The April date more or less tracks with how DC Universe handled its other animated project, Young Justice, which returned for half-seasons that would bookend a live-action series. Executive producers Patrick Schumacker and Justin Halpern went on DC Nation to discuss the upcoming season, which included teasing some story ideas as well as announcing the new casting.
In the show's second season, "Harley has a target on her back," Shchumacker explained. "The male supervillains from Batman's rogues gallery don't take too kindly to the ascendancy of the female super villain, and begin to conspire against her. I think that's about all we can say, but you will see a lot more villains from Gotham." He added that Catwoman will also be a recurring character, not just a one-and-done.
"We will dive into Harley's love life as well as Ivy's love life," Halpern added. "That will be a big part of the second season."
The role of Mister Freeze, which Molina will provide in the series, is one of the most tortured and relatable of Batman's villains -- something that Molina would likely compare to his take on Doc Ock.

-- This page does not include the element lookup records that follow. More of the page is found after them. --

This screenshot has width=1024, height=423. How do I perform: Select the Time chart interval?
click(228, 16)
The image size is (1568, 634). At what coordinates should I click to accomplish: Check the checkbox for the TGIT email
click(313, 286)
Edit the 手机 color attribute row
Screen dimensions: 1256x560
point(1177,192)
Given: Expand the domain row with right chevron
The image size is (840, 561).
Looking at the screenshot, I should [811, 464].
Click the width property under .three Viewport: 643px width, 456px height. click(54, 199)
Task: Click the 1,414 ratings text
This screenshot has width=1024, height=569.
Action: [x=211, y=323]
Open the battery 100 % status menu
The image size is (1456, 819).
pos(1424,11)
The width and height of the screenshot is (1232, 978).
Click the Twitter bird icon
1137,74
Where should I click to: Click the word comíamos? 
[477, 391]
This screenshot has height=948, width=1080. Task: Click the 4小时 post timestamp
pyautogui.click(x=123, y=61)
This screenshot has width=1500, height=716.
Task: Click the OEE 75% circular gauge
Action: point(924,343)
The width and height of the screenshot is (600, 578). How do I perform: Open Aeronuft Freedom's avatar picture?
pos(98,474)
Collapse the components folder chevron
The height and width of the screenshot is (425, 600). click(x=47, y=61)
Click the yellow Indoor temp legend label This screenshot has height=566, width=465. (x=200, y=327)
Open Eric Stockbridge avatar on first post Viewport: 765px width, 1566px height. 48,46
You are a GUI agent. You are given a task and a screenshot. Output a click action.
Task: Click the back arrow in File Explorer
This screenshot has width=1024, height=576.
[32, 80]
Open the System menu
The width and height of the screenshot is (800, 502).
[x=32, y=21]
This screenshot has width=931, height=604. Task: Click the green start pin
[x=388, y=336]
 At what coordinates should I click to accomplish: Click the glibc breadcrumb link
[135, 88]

"The great trick in Spider Man 2 was the inhibitor chip which he loses, so he loses all his inhibitions," the actor once told ComicBook.com. "He loses all sense of what's right and what's wrong, and he just focuses on what he needs to do. That larger than life thing grew out of a very real situation, and I think that's why it was so satisfying, for audiences, because Doc Ock didn't exist just as a cartoonish character. He didn't suddenly just turn up with all the arms and start killing people and wreaking havoc. He grew into it, as it were, and we see the development. We were witnesses to his destiny, which kind of, I think, is what audiences really locked onto."